Source records
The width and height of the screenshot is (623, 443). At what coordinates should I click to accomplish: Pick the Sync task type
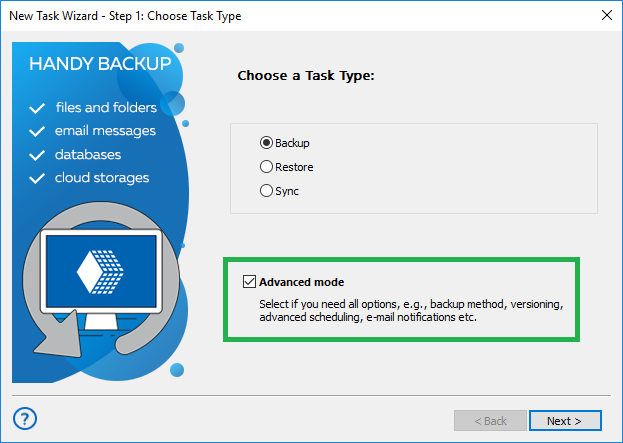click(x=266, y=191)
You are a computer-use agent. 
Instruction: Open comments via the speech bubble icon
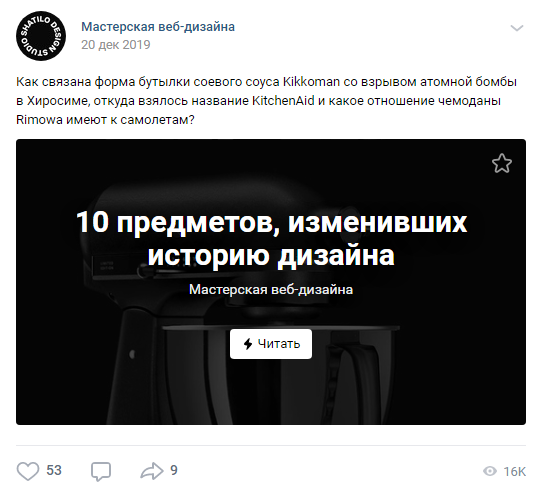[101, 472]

---

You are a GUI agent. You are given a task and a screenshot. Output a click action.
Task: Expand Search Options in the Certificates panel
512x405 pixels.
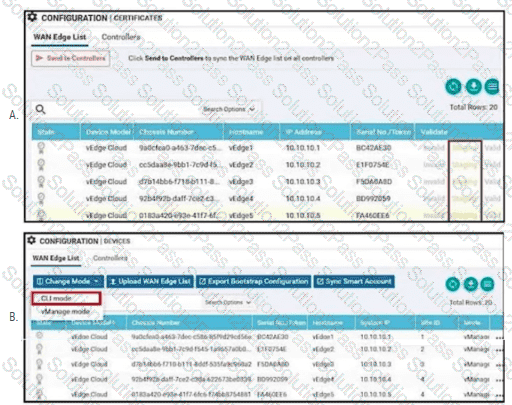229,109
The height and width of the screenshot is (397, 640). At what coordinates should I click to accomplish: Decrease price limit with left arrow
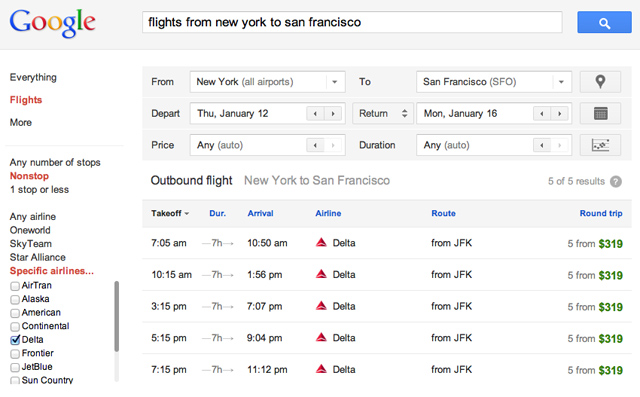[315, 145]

■ Work instruction:
Wherever a line in the data above contains the word "agent", copy that line.

■ Response:
You are a computer-use agent. 
You are a GUI agent. You are given a task and a screenshot. Output a click action.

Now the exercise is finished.